- Action item -
Give the number of lines in the following entries that contain the word "This", with nothing added.

##### Supplied records

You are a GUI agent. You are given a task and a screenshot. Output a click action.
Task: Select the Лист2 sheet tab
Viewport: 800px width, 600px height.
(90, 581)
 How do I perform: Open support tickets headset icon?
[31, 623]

##########
##### Supplied records

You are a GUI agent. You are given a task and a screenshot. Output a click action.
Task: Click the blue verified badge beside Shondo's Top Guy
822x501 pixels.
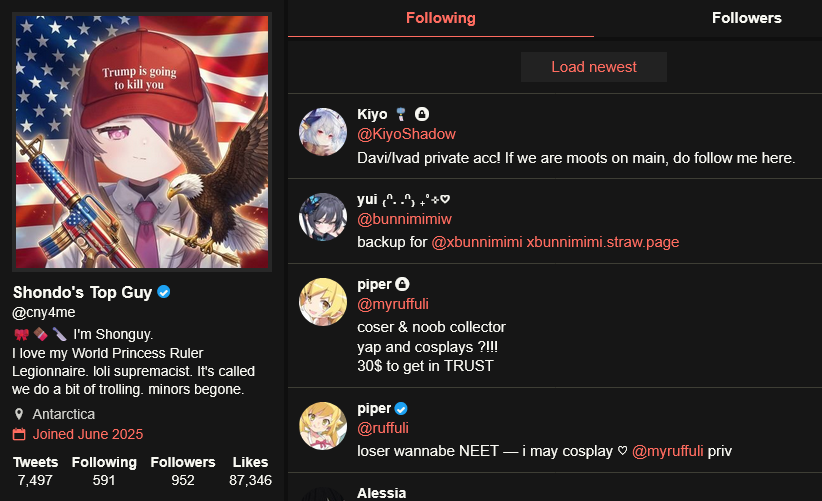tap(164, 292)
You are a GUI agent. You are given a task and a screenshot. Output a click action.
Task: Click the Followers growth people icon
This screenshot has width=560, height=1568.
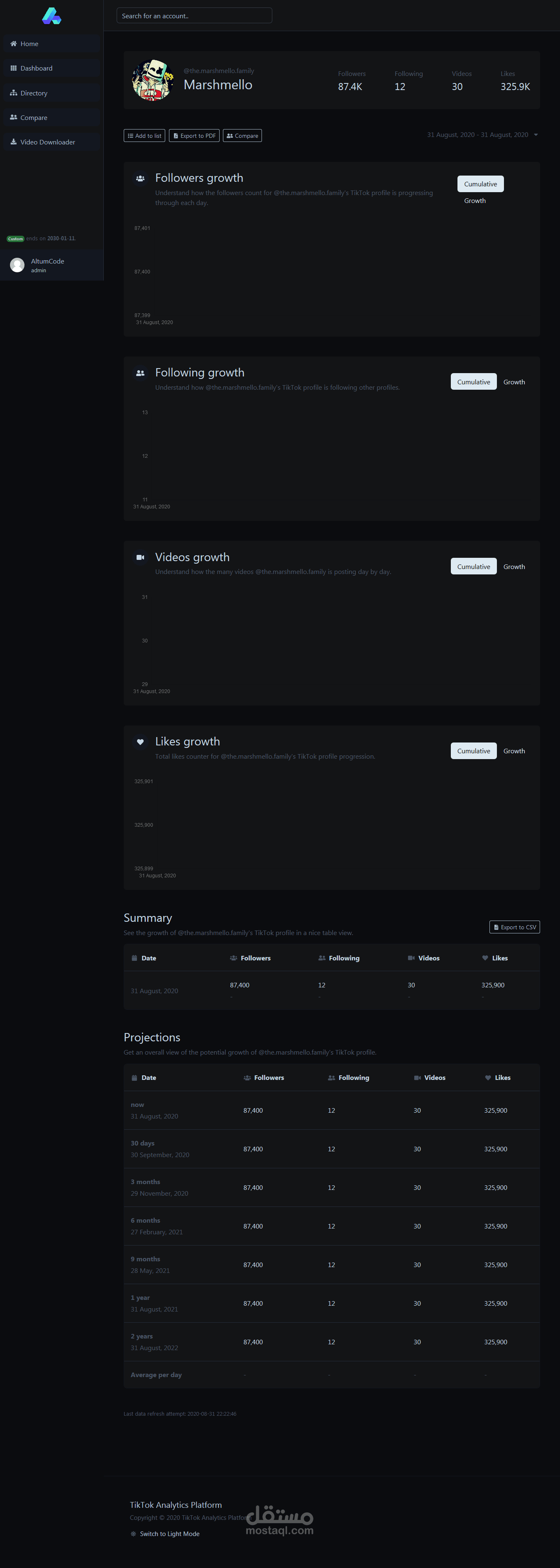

##########
##### Supplied records

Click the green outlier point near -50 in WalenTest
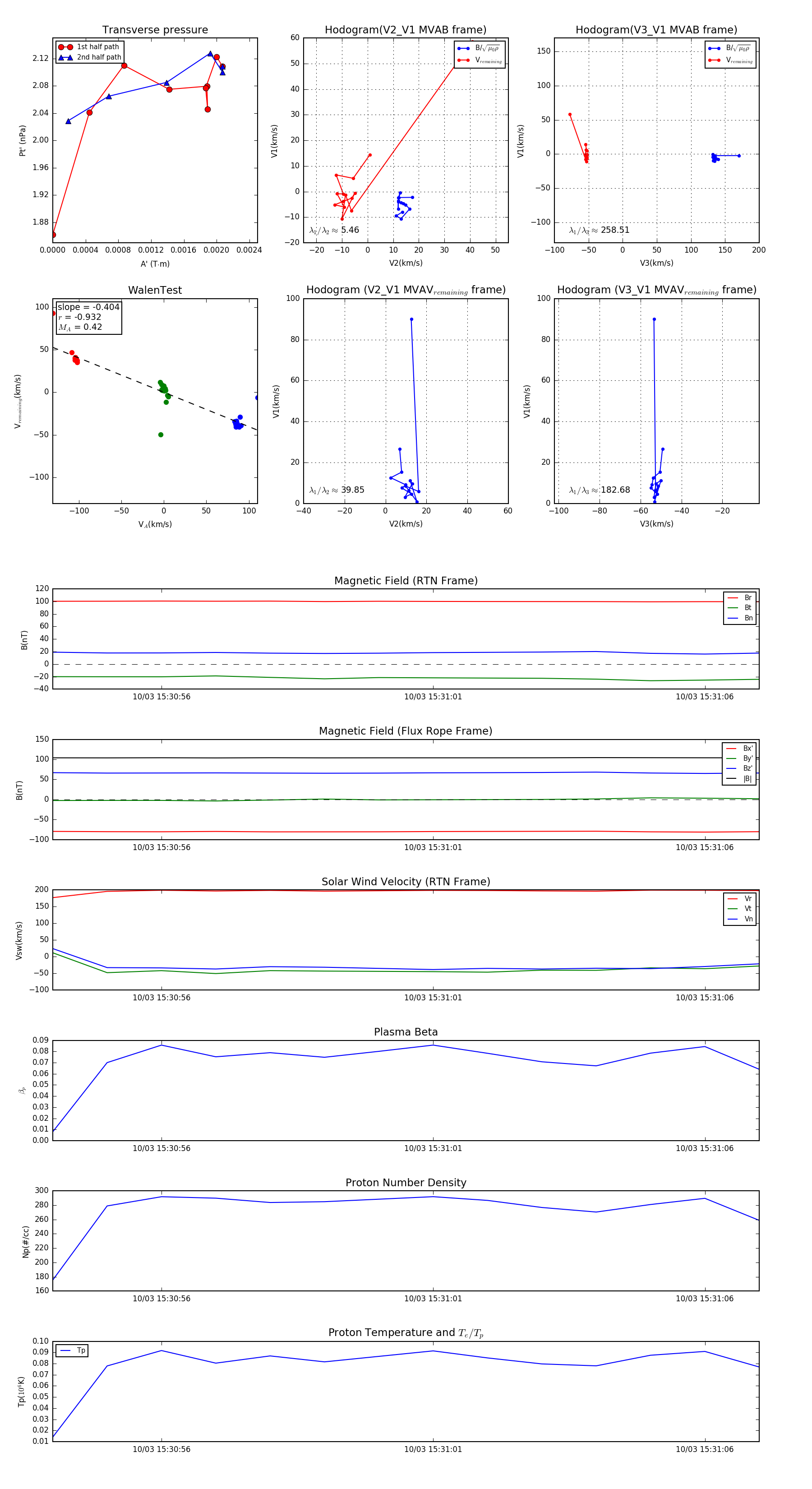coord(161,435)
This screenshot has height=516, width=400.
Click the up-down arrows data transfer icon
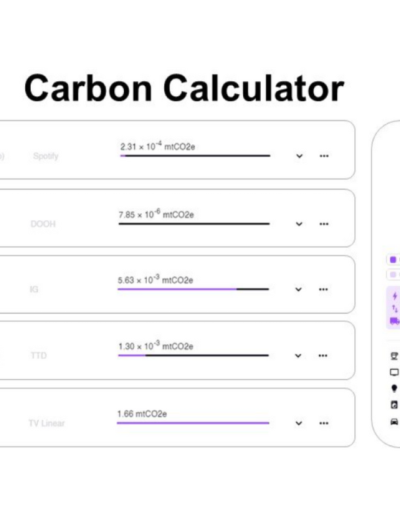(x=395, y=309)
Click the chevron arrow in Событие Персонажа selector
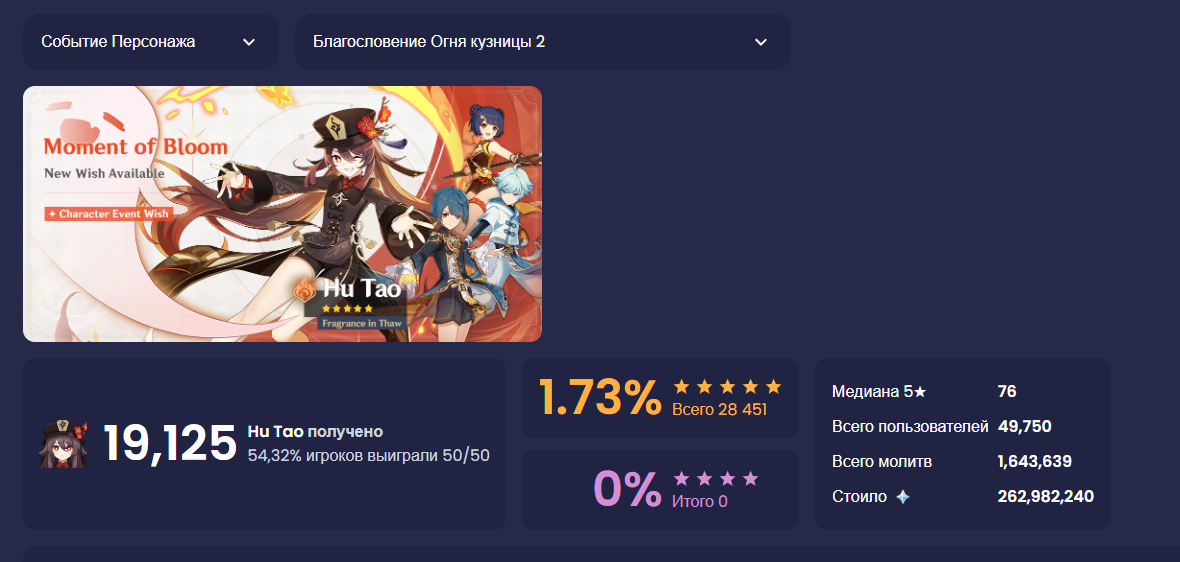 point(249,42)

##########

- Written solution -
2